Outra organização de direitos civis, a Russia Behind Bars, que há muito investiga as condições horríveis nas prisões russas, estimou que cerca de 7 mil a 10 mil condenados já foram enviados para lutar na Ucrânia.
Ambas as organizações expressaram preocupação de que os prisioneiros estejam sendo levados a participar de uma missão suicida em potencial sem garantias legais, bem como a preocupação de libertar criminosos condenados potencialmente violentos que cumprem sentenças de décadas por assassinato ou agressão agravada.
“Além de ser imoral e muito perigoso, também significa que o conceito de ‘crime’ não existe mais na Rússia; eles enxugaram os pés no sistema judicial”, escreveu a chefe da Russia Behind Bars, Olga Romanova, em um post no Facebook.
De acordo com o Gulagu Net, Putin premiou pelo menos um condenado russo que lutou na Ucrânia com uma medalha de bravura: Ivan Neparatov, membro de um grupo do crime organizado que cumpriu 12 anos de sua sentença de 25 anos por assassinato, roubo e sequestro.

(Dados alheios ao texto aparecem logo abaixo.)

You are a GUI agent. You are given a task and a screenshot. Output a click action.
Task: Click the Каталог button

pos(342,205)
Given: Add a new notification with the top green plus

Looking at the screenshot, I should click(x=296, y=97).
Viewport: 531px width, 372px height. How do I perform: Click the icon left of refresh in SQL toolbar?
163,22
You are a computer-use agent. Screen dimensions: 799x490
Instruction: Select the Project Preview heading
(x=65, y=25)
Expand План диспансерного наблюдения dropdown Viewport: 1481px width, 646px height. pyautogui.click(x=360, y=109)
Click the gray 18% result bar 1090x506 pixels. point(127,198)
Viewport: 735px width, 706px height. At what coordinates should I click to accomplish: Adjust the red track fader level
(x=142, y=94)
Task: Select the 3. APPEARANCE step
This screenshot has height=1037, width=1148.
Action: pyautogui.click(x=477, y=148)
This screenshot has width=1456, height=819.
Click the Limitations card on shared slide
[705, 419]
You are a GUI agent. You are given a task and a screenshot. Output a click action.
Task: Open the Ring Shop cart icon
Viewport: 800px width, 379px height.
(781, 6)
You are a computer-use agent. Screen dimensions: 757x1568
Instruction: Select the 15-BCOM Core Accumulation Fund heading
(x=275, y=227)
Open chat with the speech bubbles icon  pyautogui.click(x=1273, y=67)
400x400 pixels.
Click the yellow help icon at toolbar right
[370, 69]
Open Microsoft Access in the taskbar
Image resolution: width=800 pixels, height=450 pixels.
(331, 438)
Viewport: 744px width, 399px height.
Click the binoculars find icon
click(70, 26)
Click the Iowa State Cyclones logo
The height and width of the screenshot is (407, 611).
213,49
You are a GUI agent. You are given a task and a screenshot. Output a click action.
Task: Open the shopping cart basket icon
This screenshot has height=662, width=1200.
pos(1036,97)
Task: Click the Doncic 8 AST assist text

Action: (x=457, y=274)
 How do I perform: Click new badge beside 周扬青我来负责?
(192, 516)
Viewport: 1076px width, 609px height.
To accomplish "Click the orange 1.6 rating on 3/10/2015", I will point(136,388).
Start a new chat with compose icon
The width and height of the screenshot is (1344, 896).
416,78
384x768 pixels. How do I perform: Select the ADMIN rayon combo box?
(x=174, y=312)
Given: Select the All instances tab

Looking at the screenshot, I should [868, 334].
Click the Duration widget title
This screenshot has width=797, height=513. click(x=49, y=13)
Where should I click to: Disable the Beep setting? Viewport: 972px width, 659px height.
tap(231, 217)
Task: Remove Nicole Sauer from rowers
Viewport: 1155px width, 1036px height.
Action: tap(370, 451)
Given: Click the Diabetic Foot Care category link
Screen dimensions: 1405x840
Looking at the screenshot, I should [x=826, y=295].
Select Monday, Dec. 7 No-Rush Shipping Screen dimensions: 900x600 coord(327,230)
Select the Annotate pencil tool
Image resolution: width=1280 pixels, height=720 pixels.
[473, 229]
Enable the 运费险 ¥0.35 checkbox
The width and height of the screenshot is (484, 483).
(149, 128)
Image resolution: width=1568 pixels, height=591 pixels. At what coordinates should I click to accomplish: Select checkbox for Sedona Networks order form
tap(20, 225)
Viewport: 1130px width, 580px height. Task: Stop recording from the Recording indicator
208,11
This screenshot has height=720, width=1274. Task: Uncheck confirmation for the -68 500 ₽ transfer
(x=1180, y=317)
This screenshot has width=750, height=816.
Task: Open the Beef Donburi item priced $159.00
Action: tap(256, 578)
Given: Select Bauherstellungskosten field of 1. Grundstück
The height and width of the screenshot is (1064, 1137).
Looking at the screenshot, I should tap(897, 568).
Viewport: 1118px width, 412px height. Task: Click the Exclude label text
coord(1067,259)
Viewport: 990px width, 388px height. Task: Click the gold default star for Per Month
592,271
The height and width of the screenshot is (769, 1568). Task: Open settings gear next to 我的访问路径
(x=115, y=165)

No vídeo, Prigozhin disse aos detentos da colônia penal, que o The Washington Post identificou como sendo na pequena república de Mari El, na Rússia central, que ele estava procurando os “stormtroopers” mais descarados, dispostos a serem jogados nas zonas de guerra mais acirradas como infantaria.
“Você tem cinco minutos para tomar uma decisão”, disse ele.
Quanto à confiança e garantias, você tem alguém que possa tirá-lo vivo da prisão? Alá e Deus podem tirá-lo (morto). Vou tirar você daqui vivo. Mas não é sempre que eu te trago de volta vivo.